• _Entries provided_:
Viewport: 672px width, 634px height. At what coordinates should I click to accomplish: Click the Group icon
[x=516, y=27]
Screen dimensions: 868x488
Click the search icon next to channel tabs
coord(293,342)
--
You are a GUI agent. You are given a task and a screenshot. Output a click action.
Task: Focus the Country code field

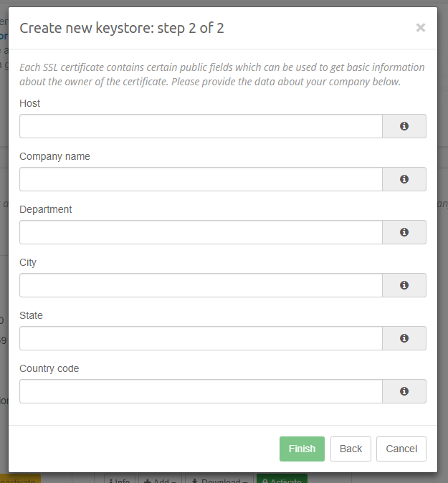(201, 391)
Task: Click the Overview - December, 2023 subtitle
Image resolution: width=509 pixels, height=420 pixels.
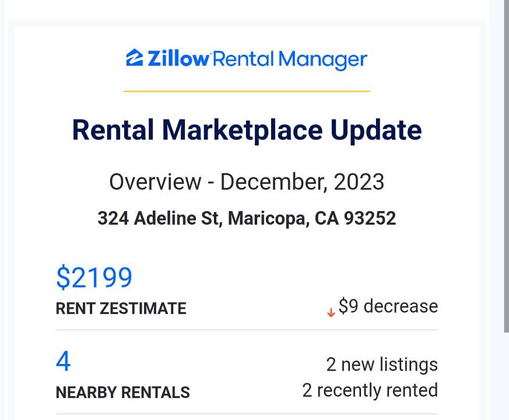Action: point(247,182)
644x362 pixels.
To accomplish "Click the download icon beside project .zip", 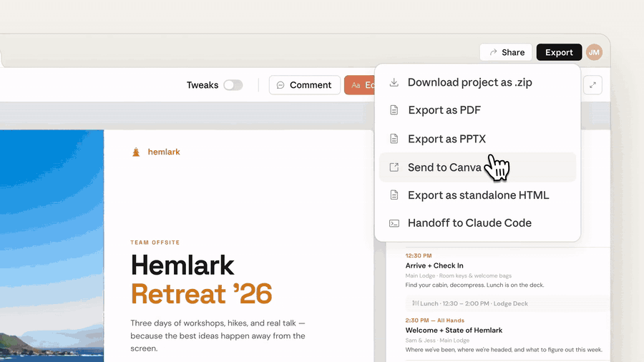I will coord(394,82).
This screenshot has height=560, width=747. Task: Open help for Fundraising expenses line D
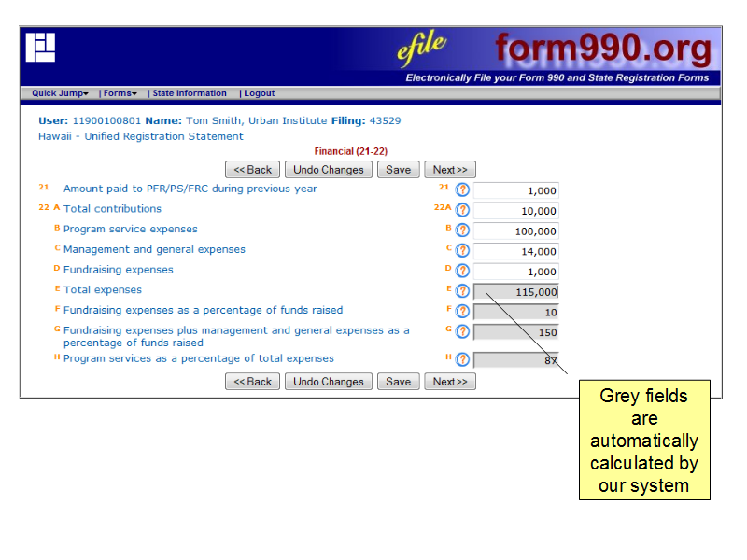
==
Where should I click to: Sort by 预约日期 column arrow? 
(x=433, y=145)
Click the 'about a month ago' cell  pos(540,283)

• _Goal of the exercise_: Exact copy, pictures excluded: every line above from the one containing "You are a GUI" to the one containing "644x362 pixels.", inclusive, and nothing more.

• _Worked solution_:
You are a GUI agent. You are given a task and a screenshot. Output a click action.
Task: Focus the Country code field

(201, 391)
Task: Click the Overview - December, 2023 subtitle
Image resolution: width=509 pixels, height=420 pixels.
Action: point(247,182)
644x362 pixels.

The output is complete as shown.